Color Theory – The Basics

Anytime you are involved in a creative or visual craft, having a good understanding of color relationships is a foundation that you will appreciate over and over again. Color is all around us. It has the ability to affect our mood, it can make us feel energized, it can make us sleepy, it can make us hungry, and yes, it can even effect our knitting and crocheting. The study of color is complex and can sometimes feel overwhelming, but getting comfortable with the basics will empower you to create stunning sweaters, hats, mittens, and so much more.


Here is a basic color wheel that includes the primary colors – yellow, blue, and red – along with secondary and tertiary colors. Although only twelve colors are show, it can go a long way in translating color relationships. More advanced color wheels also include a large range of these basic colors in different hues and shades.


First, let’s take a look at the primary colors in the color wheel. As I mentioned above, the primary colors are yellow, blue, and red. These three colors are then the basis for the remaining set of colors and are the only colors that cannot be reproduced by mixing other colors together.


Next up, you will find the secondary colors. These are the colors that are produced when mixing yellow with blue (bright green), yellow with red (orange), and blue with red (purple).


Finally, the remaining colors come from mixing one of the primary colors with a secondary color to its left and right. These colors are known as tertiary colors because they are the third combination of colors that can be created.


For example, the bright green secondary color is mixed with the primary blue color to create the teal color shown in the tertiary color wheel above.

(Collected data)
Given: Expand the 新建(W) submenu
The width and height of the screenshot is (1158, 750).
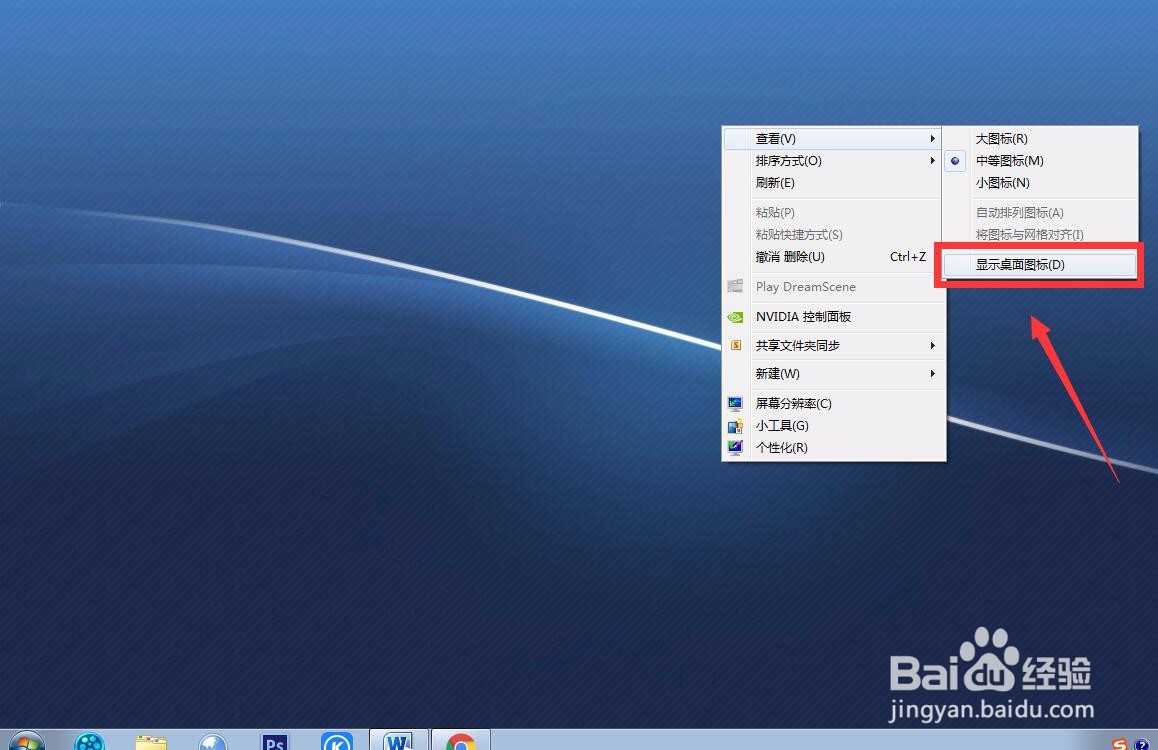Looking at the screenshot, I should [x=932, y=374].
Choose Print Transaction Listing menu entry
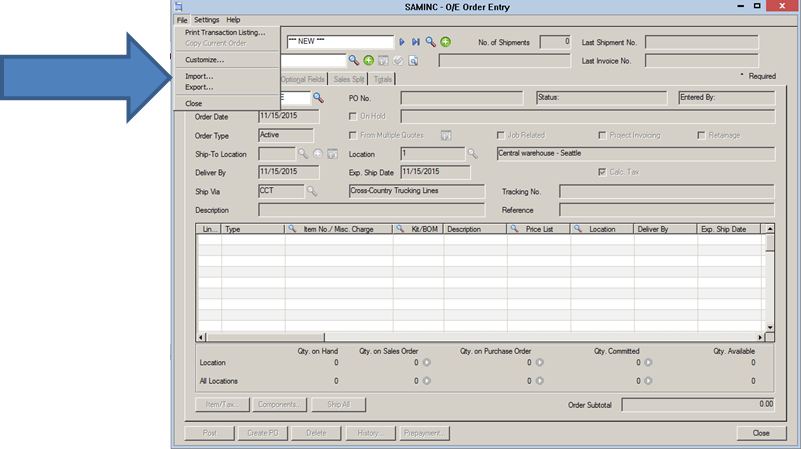801x449 pixels. (x=225, y=33)
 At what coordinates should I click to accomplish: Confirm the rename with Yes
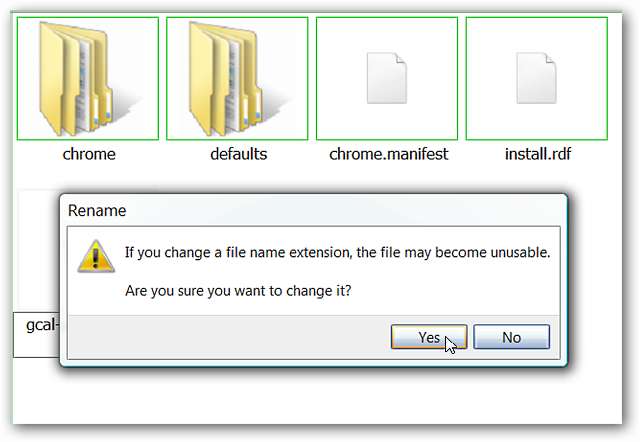(429, 337)
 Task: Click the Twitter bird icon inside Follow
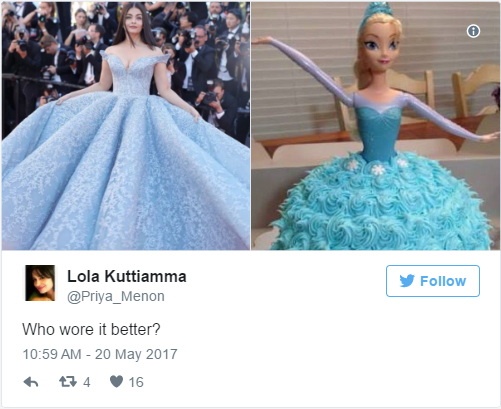407,281
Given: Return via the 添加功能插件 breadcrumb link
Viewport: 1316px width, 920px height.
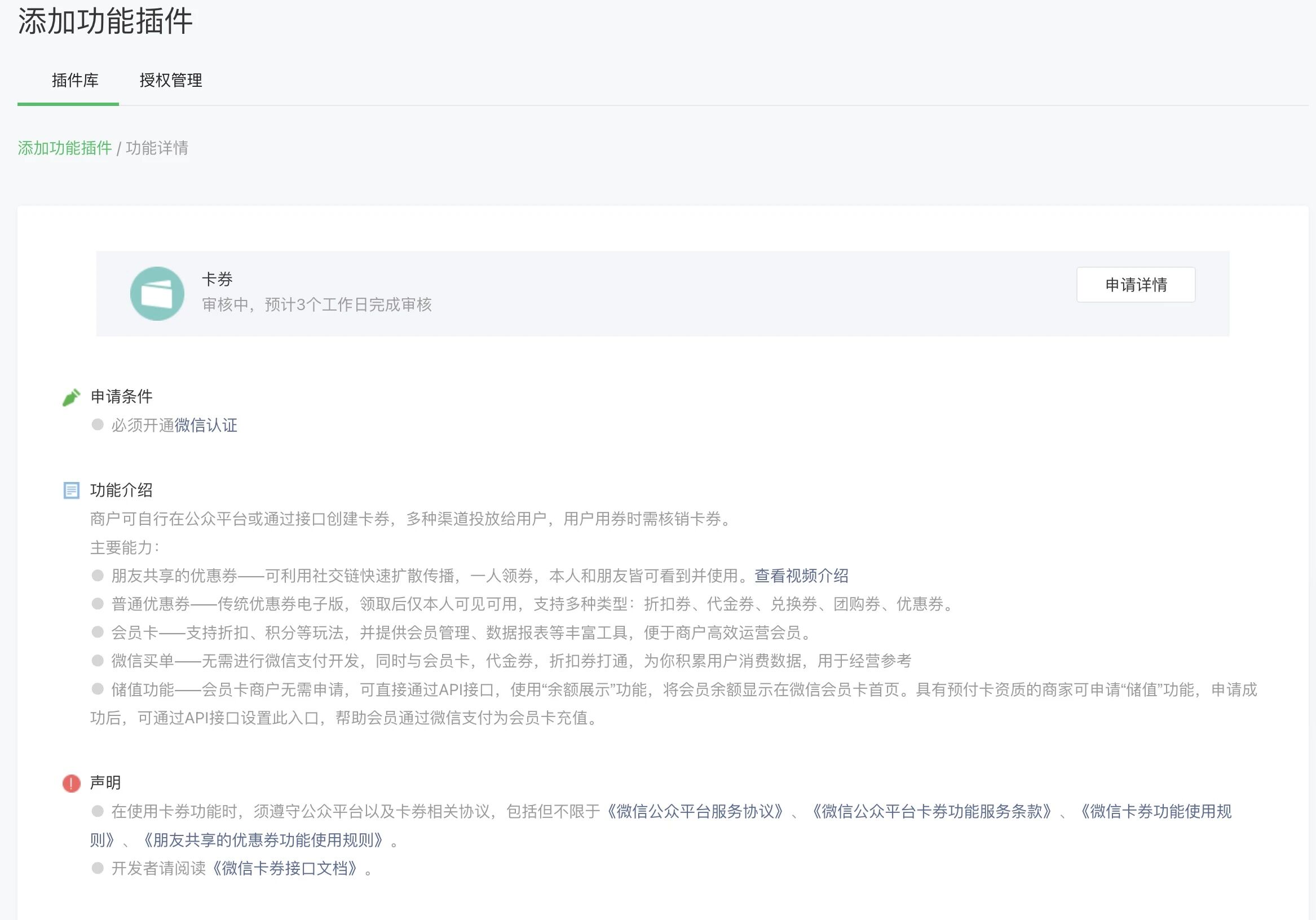Looking at the screenshot, I should [x=64, y=148].
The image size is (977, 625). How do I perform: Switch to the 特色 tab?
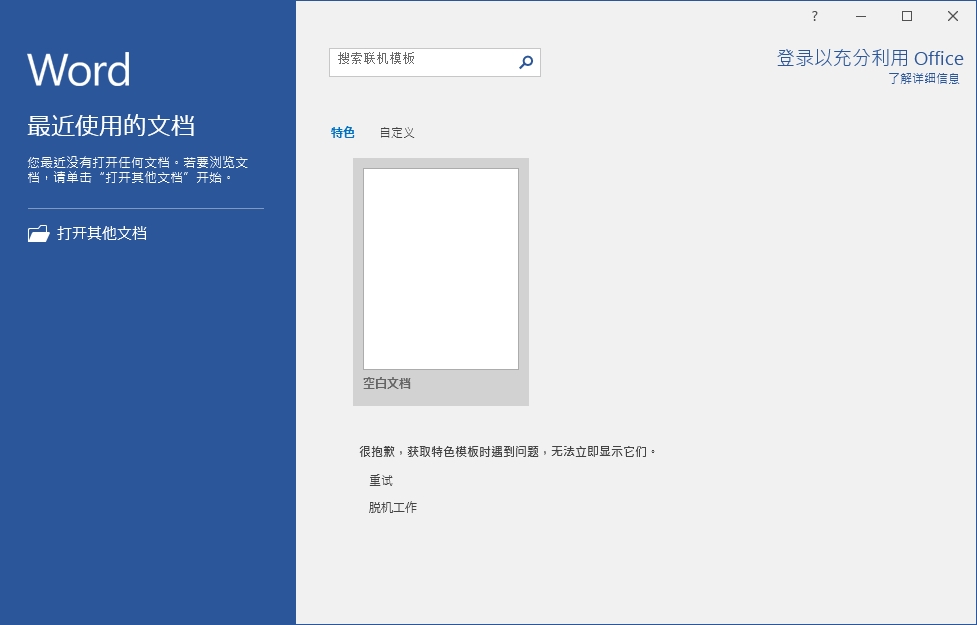pos(343,132)
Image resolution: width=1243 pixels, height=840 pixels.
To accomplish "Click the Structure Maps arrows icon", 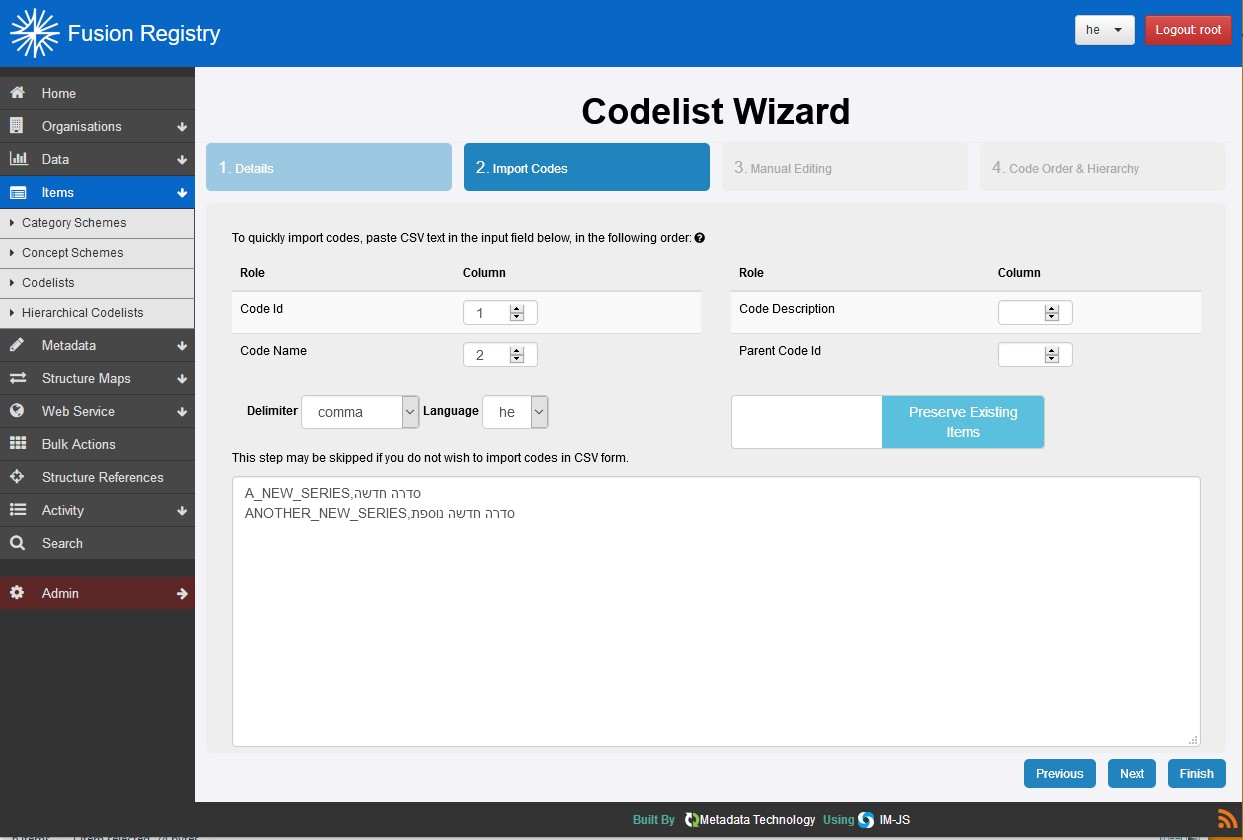I will [x=17, y=378].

◆ Set problem:
Write the next part of the color theory article, picking up after its final sentence. The listing bears no relation to the color theory article.

◆ Reply:
Understanding the basic relationships between colors will come in handy when you are looking to create colors that work together as well as color themes. And lucky for you, chances are that if you are reading this, you probably happen to knit and/or crochet. And what is yarn all about? Color! Aside from fiber and the tactile sensation of yarn, imagine standing in front of a table lined up with different colors of yarn. You will most likely gravitate towards a yarn first and foremost due to color, then, reach for it to see if you like the feel. It is that same gravitational pull towards a particular color that you can use as the starting point for finding colors that work well alongside it.


A simple start to finding a color combination is to begin with colors located opposite of one another on the wheel. In the case of colors (just like people), opposites attract! These color combinations are known as complementary colors and can bring about some unique and unexpected combinations that you just might love. Sometimes it takes a bit of experimentation by moving one of your colors choices to the left or right. And don’t forget to play around with changing up the shade or hue of your color choices for even more combinations.


If you are looking for a combination of three colors, you might try looking at different split-complementary sets. This variation branches out of the complementary colors theme. Begin as you would for choosing two complementary colors. Then, choose one of the colors to split out into the two colors located on either side. These split-complementary colors are wonderful because they still offer a lot of brightness and vibrancy of the complementary colors, but with a little more breathing room for the colors all around.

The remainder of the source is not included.